**PROBLEM**
Rewrite all the rows below as a Markdown table with two columns, No. and Entry, where No. numbers each line in order and Entry holds the line itself. Leave out blank lines.

(Data extracted from a collection)
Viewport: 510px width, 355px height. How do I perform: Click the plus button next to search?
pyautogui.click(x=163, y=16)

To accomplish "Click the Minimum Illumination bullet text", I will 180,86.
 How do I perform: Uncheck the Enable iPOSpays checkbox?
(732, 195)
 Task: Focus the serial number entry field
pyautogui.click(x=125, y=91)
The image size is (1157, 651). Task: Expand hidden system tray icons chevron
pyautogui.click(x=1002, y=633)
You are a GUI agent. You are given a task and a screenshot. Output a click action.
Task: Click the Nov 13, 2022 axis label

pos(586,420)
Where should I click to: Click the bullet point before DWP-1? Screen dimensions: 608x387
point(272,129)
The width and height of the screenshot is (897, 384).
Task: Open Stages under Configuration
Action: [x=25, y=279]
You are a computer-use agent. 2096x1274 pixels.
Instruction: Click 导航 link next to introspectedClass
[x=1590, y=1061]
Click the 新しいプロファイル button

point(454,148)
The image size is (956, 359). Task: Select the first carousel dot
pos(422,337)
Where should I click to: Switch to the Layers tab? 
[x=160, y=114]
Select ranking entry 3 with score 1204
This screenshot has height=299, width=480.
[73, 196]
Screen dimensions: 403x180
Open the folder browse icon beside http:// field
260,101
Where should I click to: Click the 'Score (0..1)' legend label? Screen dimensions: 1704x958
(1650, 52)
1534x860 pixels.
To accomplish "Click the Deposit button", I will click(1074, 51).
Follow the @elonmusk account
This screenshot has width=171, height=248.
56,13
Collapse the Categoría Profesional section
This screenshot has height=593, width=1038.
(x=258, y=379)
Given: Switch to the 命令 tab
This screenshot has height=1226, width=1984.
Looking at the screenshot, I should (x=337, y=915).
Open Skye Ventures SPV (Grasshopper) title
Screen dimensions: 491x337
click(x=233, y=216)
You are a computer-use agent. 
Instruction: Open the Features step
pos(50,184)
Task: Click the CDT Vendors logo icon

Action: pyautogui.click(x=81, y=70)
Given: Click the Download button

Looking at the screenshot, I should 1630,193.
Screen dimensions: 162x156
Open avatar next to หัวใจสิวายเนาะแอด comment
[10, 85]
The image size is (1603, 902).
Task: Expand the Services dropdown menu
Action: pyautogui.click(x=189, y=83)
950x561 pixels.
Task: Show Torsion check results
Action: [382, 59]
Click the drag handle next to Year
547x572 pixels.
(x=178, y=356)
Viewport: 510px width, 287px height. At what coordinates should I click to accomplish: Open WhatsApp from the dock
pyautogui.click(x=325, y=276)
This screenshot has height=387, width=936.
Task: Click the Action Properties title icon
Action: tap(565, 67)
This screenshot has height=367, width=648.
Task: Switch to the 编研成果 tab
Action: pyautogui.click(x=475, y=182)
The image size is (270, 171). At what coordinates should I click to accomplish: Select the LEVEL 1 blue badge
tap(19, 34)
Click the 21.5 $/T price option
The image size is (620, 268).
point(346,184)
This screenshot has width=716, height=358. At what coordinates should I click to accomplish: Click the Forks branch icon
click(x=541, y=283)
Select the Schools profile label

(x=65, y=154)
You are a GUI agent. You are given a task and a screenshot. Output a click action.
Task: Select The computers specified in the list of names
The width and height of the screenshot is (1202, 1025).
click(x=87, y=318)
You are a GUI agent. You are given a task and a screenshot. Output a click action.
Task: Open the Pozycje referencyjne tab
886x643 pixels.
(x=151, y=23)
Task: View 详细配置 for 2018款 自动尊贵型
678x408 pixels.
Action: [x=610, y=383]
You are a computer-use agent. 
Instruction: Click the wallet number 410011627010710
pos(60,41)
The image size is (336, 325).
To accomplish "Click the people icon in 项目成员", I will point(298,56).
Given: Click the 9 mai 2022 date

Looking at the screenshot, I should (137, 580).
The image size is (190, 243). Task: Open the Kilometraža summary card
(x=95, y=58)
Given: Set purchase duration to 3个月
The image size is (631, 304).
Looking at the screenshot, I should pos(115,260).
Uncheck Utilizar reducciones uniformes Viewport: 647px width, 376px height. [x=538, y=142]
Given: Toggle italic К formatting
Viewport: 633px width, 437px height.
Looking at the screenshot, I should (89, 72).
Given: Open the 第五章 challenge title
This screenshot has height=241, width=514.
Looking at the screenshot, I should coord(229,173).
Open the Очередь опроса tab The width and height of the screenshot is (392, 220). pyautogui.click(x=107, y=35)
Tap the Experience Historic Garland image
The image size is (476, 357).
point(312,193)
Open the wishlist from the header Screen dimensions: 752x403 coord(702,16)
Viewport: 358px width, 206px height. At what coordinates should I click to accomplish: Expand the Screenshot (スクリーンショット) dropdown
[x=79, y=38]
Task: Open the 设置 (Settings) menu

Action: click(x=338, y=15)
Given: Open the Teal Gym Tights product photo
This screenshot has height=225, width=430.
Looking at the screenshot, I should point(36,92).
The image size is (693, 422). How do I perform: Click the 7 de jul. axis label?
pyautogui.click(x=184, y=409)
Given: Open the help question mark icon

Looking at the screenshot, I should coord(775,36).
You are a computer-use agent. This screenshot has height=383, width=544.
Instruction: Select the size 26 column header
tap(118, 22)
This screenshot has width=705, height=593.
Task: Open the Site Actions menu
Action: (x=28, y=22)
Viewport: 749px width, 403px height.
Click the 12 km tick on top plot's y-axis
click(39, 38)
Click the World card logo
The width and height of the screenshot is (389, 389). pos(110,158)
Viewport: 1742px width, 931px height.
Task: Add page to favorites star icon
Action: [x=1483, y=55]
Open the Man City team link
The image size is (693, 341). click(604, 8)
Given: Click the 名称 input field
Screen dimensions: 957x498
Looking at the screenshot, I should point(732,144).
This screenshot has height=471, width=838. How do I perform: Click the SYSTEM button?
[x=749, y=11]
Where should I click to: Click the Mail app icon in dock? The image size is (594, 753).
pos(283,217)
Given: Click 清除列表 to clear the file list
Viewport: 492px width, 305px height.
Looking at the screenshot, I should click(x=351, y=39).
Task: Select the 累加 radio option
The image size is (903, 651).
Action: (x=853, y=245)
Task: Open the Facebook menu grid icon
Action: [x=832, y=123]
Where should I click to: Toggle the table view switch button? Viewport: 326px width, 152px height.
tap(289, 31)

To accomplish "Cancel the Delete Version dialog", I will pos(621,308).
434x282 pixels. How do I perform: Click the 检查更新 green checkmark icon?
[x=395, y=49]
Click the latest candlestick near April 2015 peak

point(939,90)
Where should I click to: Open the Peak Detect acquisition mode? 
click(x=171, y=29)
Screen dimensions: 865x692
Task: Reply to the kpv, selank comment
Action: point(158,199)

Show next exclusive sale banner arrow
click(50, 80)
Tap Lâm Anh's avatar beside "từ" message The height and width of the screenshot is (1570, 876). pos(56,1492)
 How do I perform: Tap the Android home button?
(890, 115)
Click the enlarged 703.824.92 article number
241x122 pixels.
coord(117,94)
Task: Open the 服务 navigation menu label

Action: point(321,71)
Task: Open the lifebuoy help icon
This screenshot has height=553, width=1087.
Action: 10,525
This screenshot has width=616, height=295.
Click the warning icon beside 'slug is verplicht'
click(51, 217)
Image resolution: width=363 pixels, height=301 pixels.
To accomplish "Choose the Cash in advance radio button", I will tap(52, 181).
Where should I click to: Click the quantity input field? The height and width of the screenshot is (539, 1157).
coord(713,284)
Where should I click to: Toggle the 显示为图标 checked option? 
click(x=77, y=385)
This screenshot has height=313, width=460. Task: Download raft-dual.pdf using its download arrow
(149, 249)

**ANSWER BELOW**
| No. | Entry |
|---|---|
| 1 | Viewport: 510px width, 355px height. How do I perform: Click the plus button next to search? |
| 2 | pyautogui.click(x=163, y=16) |
| 3 | To accomplish "Click the Minimum Illumination bullet text", I will 180,86. |
| 4 |  How do I perform: Uncheck the Enable iPOSpays checkbox? |
| 5 | (732, 195) |
| 6 |  Task: Focus the serial number entry field |
| 7 | pyautogui.click(x=125, y=91) |
| 8 | The image size is (1157, 651). Task: Expand hidden system tray icons chevron |
| 9 | pyautogui.click(x=1002, y=633) |
| 10 | You are a GUI agent. You are given a task and a screenshot. Output a click action. |
| 11 | Task: Click the Nov 13, 2022 axis label |
| 12 | pos(586,420) |
| 13 | Where should I click to: Click the bullet point before DWP-1? Screen dimensions: 608x387 |
| 14 | point(272,129) |
| 15 | The width and height of the screenshot is (897, 384). |
| 16 | Task: Open Stages under Configuration |
| 17 | Action: [x=25, y=279] |
| 18 | You are a computer-use agent. 2096x1274 pixels. |
| 19 | Instruction: Click 导航 link next to introspectedClass |
| 20 | [x=1590, y=1061] |
| 21 | Click the 新しいプロファイル button |
| 22 | point(454,148) |
| 23 | The image size is (956, 359). Task: Select the first carousel dot |
| 24 | pos(422,337) |
| 25 | Where should I click to: Switch to the Layers tab?  |
| 26 | [x=160, y=114] |
| 27 | Select ranking entry 3 with score 1204 |
| 28 | This screenshot has height=299, width=480. |
| 29 | [73, 196] |
| 30 | Screen dimensions: 403x180 |
| 31 | Open the folder browse icon beside http:// field |
| 32 | 260,101 |
| 33 | Where should I click to: Click the 'Score (0..1)' legend label? Screen dimensions: 1704x958 |
| 34 | (1650, 52) |
| 35 | 1534x860 pixels. |
| 36 | To accomplish "Click the Deposit button", I will click(1074, 51). |
| 37 | Follow the @elonmusk account |
| 38 | This screenshot has width=171, height=248. |
| 39 | 56,13 |
| 40 | Collapse the Categoría Profesional section |
| 41 | This screenshot has height=593, width=1038. |
| 42 | (x=258, y=379) |
| 43 | Given: Switch to the 命令 tab |
| 44 | This screenshot has height=1226, width=1984. |
| 45 | Looking at the screenshot, I should (x=337, y=915). |
| 46 | Open Skye Ventures SPV (Grasshopper) title |
| 47 | Screen dimensions: 491x337 |
| 48 | click(x=233, y=216) |
| 49 | You are a computer-use agent.  |
| 50 | Instruction: Open the Features step |
| 51 | pos(50,184) |
| 52 | Task: Click the CDT Vendors logo icon |
| 53 | Action: pyautogui.click(x=81, y=70) |
| 54 | Given: Click the Download button |
| 55 | Looking at the screenshot, I should 1630,193. |
| 56 | Screen dimensions: 162x156 |
| 57 | Open avatar next to หัวใจสิวายเนาะแอด comment |
| 58 | [10, 85] |
| 59 | The image size is (1603, 902). |
| 60 | Task: Expand the Services dropdown menu |
| 61 | Action: pyautogui.click(x=189, y=83) |
| 62 | 950x561 pixels. |
| 63 | Task: Show Torsion check results |
| 64 | Action: [382, 59] |
| 65 | Click the drag handle next to Year |
| 66 | 547x572 pixels. |
| 67 | (x=178, y=356) |
| 68 | Viewport: 510px width, 287px height. At what coordinates should I click to accomplish: Open WhatsApp from the dock |
| 69 | pyautogui.click(x=325, y=276) |
| 70 | This screenshot has height=387, width=936. |
| 71 | Task: Click the Action Properties title icon |
| 72 | Action: tap(565, 67) |
| 73 | This screenshot has height=367, width=648. |
| 74 | Task: Switch to the 编研成果 tab |
| 75 | Action: pyautogui.click(x=475, y=182) |
| 76 | The image size is (270, 171). At what coordinates should I click to accomplish: Select the LEVEL 1 blue badge |
| 77 | tap(19, 34) |
| 78 | Click the 21.5 $/T price option |
| 79 | The image size is (620, 268). |
| 80 | point(346,184) |
| 81 | This screenshot has width=716, height=358. At what coordinates should I click to accomplish: Click the Forks branch icon |
| 82 | click(x=541, y=283) |
| 83 | Select the Schools profile label |
| 84 | (x=65, y=154) |
| 85 | You are a GUI agent. You are given a task and a screenshot. Output a click action. |
| 86 | Task: Select The computers specified in the list of names |
| 87 | The width and height of the screenshot is (1202, 1025). |
| 88 | click(x=87, y=318) |
| 89 | You are a GUI agent. You are given a task and a screenshot. Output a click action. |
| 90 | Task: Open the Pozycje referencyjne tab |
| 91 | 886x643 pixels. |
| 92 | (x=151, y=23) |
| 93 | Task: View 详细配置 for 2018款 自动尊贵型 |
| 94 | 678x408 pixels. |
| 95 | Action: [x=610, y=383] |
| 96 | You are a computer-use agent.  |
| 97 | Instruction: Click the wallet number 410011627010710 |
| 98 | pos(60,41) |
| 99 | The image size is (336, 325). |
| 100 | To accomplish "Click the people icon in 项目成员", I will point(298,56). |
| 101 | Given: Click the 9 mai 2022 date |
| 102 | Looking at the screenshot, I should (137, 580). |
| 103 | The image size is (190, 243). Task: Open the Kilometraža summary card |
| 104 | (x=95, y=58) |
| 105 | Given: Set purchase duration to 3个月 |
| 106 | The image size is (631, 304). |
| 107 | Looking at the screenshot, I should pos(115,260). |
| 108 | Uncheck Utilizar reducciones uniformes Viewport: 647px width, 376px height. [x=538, y=142] |
| 109 | Given: Toggle italic К formatting |
| 110 | Viewport: 633px width, 437px height. |
| 111 | Looking at the screenshot, I should (89, 72). |
| 112 | Given: Open the 第五章 challenge title |
| 113 | This screenshot has height=241, width=514. |
| 114 | Looking at the screenshot, I should coord(229,173). |
| 115 | Open the Очередь опроса tab The width and height of the screenshot is (392, 220). pyautogui.click(x=107, y=35) |
| 116 | Tap the Experience Historic Garland image |
| 117 | The image size is (476, 357). |
| 118 | point(312,193) |
| 119 | Open the wishlist from the header Screen dimensions: 752x403 coord(702,16) |
| 120 | Viewport: 358px width, 206px height. At what coordinates should I click to accomplish: Expand the Screenshot (スクリーンショット) dropdown |
| 121 | [x=79, y=38] |
| 122 | Task: Open the 设置 (Settings) menu |
| 123 | Action: click(x=338, y=15) |
| 124 | Given: Open the Teal Gym Tights product photo |
| 125 | This screenshot has height=225, width=430. |
| 126 | Looking at the screenshot, I should point(36,92). |
| 127 | The image size is (693, 422). How do I perform: Click the 7 de jul. axis label? |
| 128 | pyautogui.click(x=184, y=409) |
| 129 | Given: Open the help question mark icon |
| 130 | Looking at the screenshot, I should coord(775,36). |
| 131 | You are a computer-use agent. This screenshot has height=383, width=544. |
| 132 | Instruction: Select the size 26 column header |
| 133 | tap(118, 22) |
| 134 | This screenshot has width=705, height=593. |
| 135 | Task: Open the Site Actions menu |
| 136 | Action: (x=28, y=22) |
| 137 | Viewport: 749px width, 403px height. |
| 138 | Click the 12 km tick on top plot's y-axis |
| 139 | click(39, 38) |
| 140 | Click the World card logo |
| 141 | The width and height of the screenshot is (389, 389). pos(110,158) |
| 142 | Viewport: 1742px width, 931px height. |
| 143 | Task: Add page to favorites star icon |
| 144 | Action: [x=1483, y=55] |
| 145 | Open the Man City team link |
| 146 | The image size is (693, 341). click(604, 8) |
| 147 | Given: Click the 名称 input field |
| 148 | Screen dimensions: 957x498 |
| 149 | Looking at the screenshot, I should point(732,144). |
| 150 | This screenshot has height=471, width=838. How do I perform: Click the SYSTEM button? |
| 151 | [x=749, y=11] |
| 152 | Where should I click to: Click the Mail app icon in dock? The image size is (594, 753). |
| 153 | pos(283,217) |
| 154 | Given: Click 清除列表 to clear the file list |
| 155 | Viewport: 492px width, 305px height. |
| 156 | Looking at the screenshot, I should click(x=351, y=39). |
| 157 | Task: Select the 累加 radio option |
| 158 | The image size is (903, 651). |
| 159 | Action: (x=853, y=245) |
| 160 | Task: Open the Facebook menu grid icon |
| 161 | Action: [x=832, y=123] |
| 162 | Where should I click to: Toggle the table view switch button? Viewport: 326px width, 152px height. |
| 163 | tap(289, 31) |
| 164 | To accomplish "Cancel the Delete Version dialog", I will pos(621,308). |
| 165 | 434x282 pixels. How do I perform: Click the 检查更新 green checkmark icon? |
| 166 | [x=395, y=49] |
| 167 | Click the latest candlestick near April 2015 peak |
| 168 | point(939,90) |
| 169 | Where should I click to: Open the Peak Detect acquisition mode?  |
| 170 | click(x=171, y=29) |
| 171 | Screen dimensions: 865x692 |
| 172 | Task: Reply to the kpv, selank comment |
| 173 | Action: point(158,199) |
| 174 | Show next exclusive sale banner arrow |
| 175 | click(50, 80) |
| 176 | Tap Lâm Anh's avatar beside "từ" message The height and width of the screenshot is (1570, 876). pos(56,1492) |
| 177 |  How do I perform: Tap the Android home button? |
| 178 | (890, 115) |
| 179 | Click the enlarged 703.824.92 article number |
| 180 | 241x122 pixels. |
| 181 | coord(117,94) |
| 182 | Task: Open the 服务 navigation menu label |
| 183 | Action: point(321,71) |
| 184 | Task: Open the lifebuoy help icon |
| 185 | This screenshot has height=553, width=1087. |
| 186 | Action: 10,525 |
| 187 | This screenshot has width=616, height=295. |
| 188 | Click the warning icon beside 'slug is verplicht' |
| 189 | click(51, 217) |
| 190 | Image resolution: width=363 pixels, height=301 pixels. |
| 191 | To accomplish "Choose the Cash in advance radio button", I will tap(52, 181). |
| 192 | Where should I click to: Click the quantity input field? The height and width of the screenshot is (539, 1157). |
| 193 | coord(713,284) |
| 194 | Where should I click to: Toggle the 显示为图标 checked option?  |
| 195 | click(x=77, y=385) |
| 196 | This screenshot has height=313, width=460. Task: Download raft-dual.pdf using its download arrow |
| 197 | (149, 249) |